**What is being asked**: Copy the stretch of the listing from the line containing "Click the 'Calc' label in footer" through the line containing "pyautogui.click(x=108, y=339)", both ends included, and leave the pictures out of your copy.

**Extracted entries**:
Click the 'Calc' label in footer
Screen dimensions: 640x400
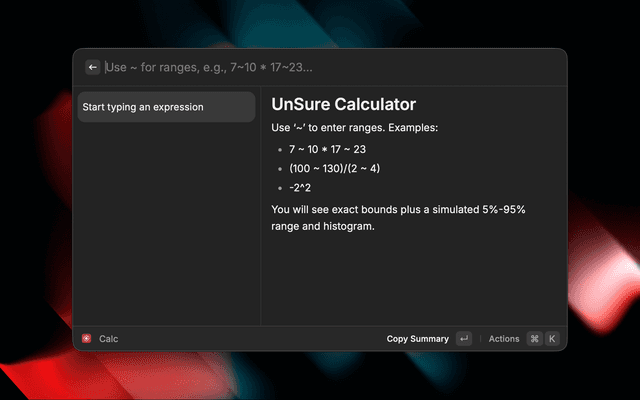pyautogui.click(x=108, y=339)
---
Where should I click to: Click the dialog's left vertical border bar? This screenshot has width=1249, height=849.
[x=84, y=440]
---
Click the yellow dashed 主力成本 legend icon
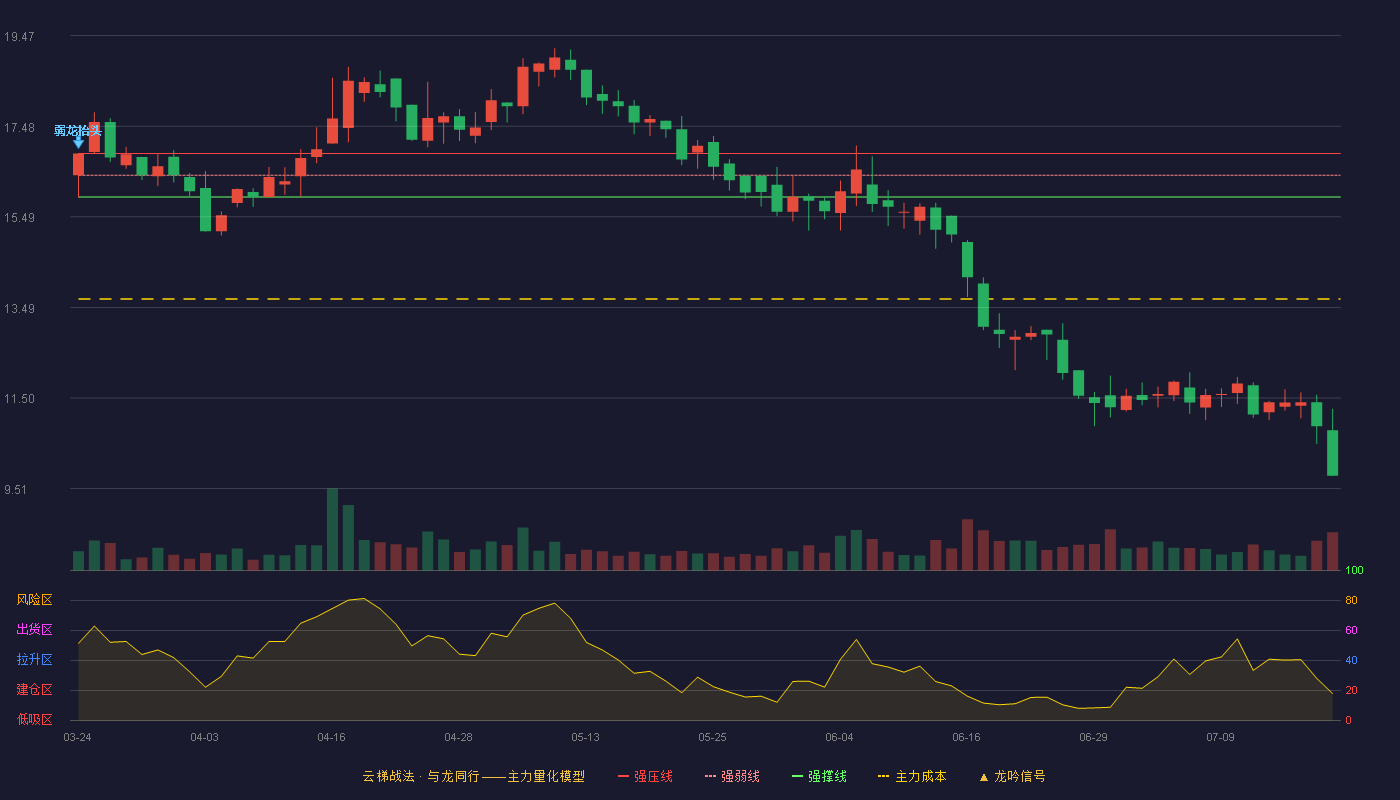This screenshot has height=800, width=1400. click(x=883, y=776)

**Answer for the task**:
Click the 'Calc' label in footer
Screen dimensions: 640x400
pyautogui.click(x=108, y=339)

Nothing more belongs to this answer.